** Opening PROVIDED INFORMATION block **

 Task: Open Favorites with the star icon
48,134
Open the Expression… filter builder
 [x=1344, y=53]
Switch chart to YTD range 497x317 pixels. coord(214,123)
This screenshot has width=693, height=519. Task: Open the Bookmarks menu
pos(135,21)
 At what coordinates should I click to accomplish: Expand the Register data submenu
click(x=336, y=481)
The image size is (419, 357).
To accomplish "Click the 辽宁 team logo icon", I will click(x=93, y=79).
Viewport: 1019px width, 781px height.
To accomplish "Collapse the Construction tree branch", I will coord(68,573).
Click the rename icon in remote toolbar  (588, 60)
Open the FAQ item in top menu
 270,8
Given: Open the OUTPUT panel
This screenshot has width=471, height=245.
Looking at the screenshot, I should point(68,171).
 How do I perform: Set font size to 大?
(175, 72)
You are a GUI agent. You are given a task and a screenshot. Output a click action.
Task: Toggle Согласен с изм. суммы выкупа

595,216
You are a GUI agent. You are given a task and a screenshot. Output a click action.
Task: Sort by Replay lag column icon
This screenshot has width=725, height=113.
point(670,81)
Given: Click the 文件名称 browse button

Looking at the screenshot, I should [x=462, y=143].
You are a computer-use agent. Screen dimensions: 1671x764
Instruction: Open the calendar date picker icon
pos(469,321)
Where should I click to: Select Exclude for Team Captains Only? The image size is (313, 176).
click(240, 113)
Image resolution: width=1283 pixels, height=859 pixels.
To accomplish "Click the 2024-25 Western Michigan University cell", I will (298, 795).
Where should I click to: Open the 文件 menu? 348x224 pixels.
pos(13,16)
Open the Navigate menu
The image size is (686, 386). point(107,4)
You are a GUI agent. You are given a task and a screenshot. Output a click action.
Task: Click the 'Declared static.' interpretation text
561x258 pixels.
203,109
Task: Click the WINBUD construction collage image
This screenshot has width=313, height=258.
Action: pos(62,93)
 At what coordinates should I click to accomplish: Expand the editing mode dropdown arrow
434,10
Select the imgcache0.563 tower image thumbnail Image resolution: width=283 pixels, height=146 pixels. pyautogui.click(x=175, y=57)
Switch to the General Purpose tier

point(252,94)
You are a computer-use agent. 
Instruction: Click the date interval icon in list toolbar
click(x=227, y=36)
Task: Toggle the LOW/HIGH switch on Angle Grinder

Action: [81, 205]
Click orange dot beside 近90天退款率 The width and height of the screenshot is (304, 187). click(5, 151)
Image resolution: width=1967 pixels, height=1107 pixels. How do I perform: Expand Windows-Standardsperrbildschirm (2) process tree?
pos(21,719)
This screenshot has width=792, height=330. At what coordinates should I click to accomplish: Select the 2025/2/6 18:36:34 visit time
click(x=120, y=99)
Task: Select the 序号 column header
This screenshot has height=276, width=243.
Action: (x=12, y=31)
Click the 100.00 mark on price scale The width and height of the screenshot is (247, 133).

** Closing PROVIDED INFORMATION block **

# [PROBLEM TO WORK ON]
Find all the lines with "will" in the data and copy them.

# [ANSWER FOR THIS EXERCISE]
To accomplish "Click the 辽宁 team logo icon", I will click(x=93, y=79).
To accomplish "Collapse the Construction tree branch", I will coord(68,573).
To accomplish "Click the 2024-25 Western Michigan University cell", I will (298, 795).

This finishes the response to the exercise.